What Quality Engineers Need to Know about Degradation Models

TL;DR

The paper addresses reliability analysis when degradation data are available by introducing two core modeling paradigms—General Path Models (GPMs) and Stochastic Process (SP) models—and detailing inference methods (ML and Bayesian) to estimate degradation paths, failure-time distributions, and remaining useful life. It emphasizes RMDT and ADDT data structures, discusses dynamic covariates and accelerated testing (e.g., Arrhenius for temperature), and demonstrates applications across coatings, polymers, metal fatigue, civil infrastructure, solar, aerospace, and pharmaceuticals. Key contributions include guidance on model choice (favoring GPMs for practical, physics-informed degradation paths), Bayesian frameworks for uncertainty quantification, and case-study-driven illustrations of reliability and RUL predictions with real data. The work has practical impact by providing practitioners with a structured toolkit for designing experiments, selecting models, performing inference, and deploying degradation-based maintenance and shelf-life decisions in industrial settings.

Abstract

Degradation models play a critical role in quality engineering by enabling the assessment and prediction of system reliability based on data. The objective of this paper is to provide an accessible introduction to degradation models. We explore commonly used degradation data types, including repeated measures degradation data and accelerated destructive degradation test data, and review modeling approaches such as general path models and stochastic process models.

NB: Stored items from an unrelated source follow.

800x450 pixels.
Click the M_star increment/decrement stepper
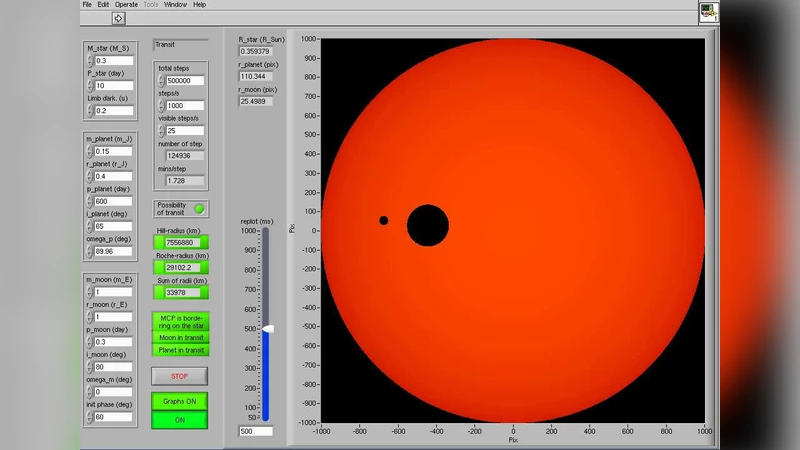point(89,60)
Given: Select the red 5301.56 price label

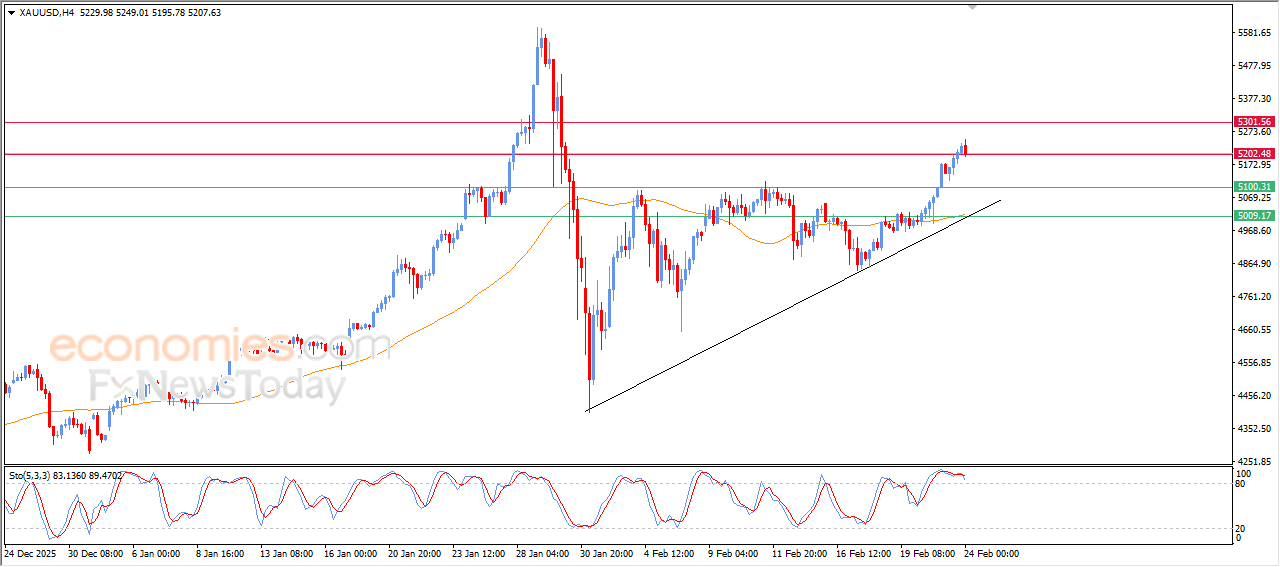Looking at the screenshot, I should point(1253,122).
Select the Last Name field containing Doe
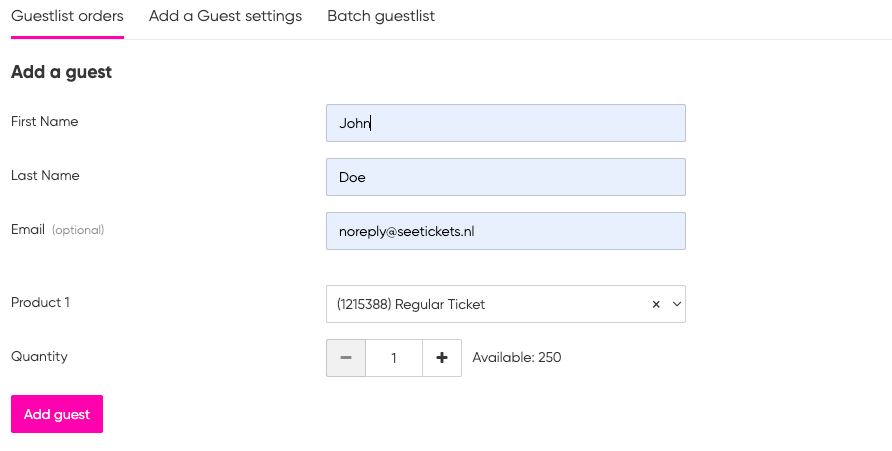 pos(506,177)
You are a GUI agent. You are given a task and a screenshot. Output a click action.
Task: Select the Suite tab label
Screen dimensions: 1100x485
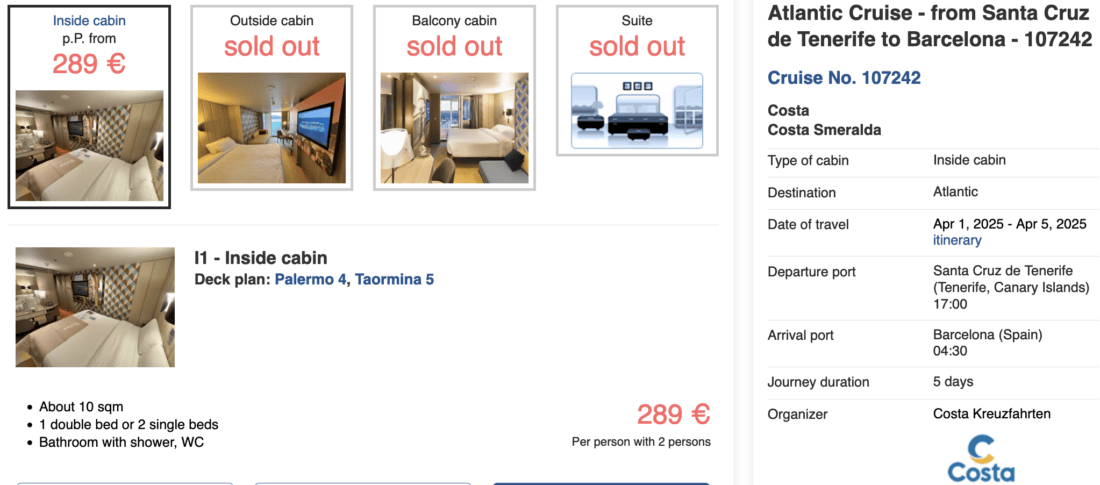(637, 20)
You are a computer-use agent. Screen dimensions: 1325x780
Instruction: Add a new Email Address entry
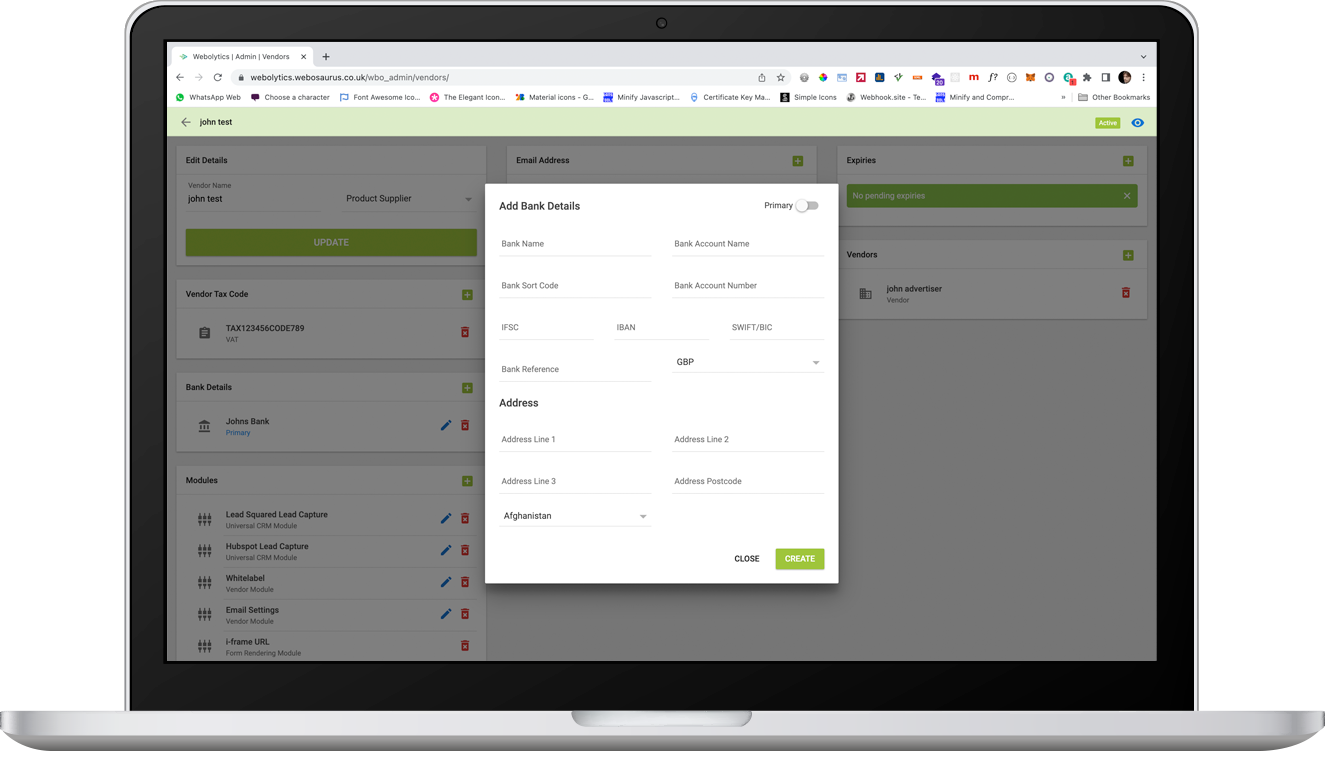(797, 160)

Key inference problems, including reliability estimation and prediction, are addressed. Applications across diverse fields, including material science, renewable energy, civil engineering, aerospace, and pharmaceuticals, illustrate the broad impact of degradation models in industry. We also discuss best practices for quality engineers, software implementations, and challenges in applying these models. This paper aims to provide quality engineers with a foundational understanding of degradation models, equipping them with the knowledge necessary to apply these techniques effectively in real-world scenarios.

Figures (16)

• Figure 1: Illustration of the degradation paths and the failure threshold, which together induce a failure-time distribution.
• Figure 2: Illustration of degradation data: (a) Laser degradation data, an example of linear degradation; (b) Outdoor weathering data, an example of nonlinear degradation. Figure reproduced from Meeker et al. (2011) with permission from Wiley.
• Figure 3: Illustration of degradation data with an accelerating variable using the Device B data and the fitted degradation paths. Figure reproduced from Meeker et al. (2011) with permission from Wiley.
• Figure 4: Plot of nine representative degradation paths (a) and corresponding dynamic independent variable information for daily UV dosage (b). Daily temperature and relative humidity data are not shown here. Figure reproduced from Hong et al. (2015) with permission from Taylor and Francis.
• Figure 5: Visualization of Adhesive Bond B data with scatter plot and fitted parametric degradation paths. Figure reproduced from Xie et al. (2018) with permission from Taylor and Francis.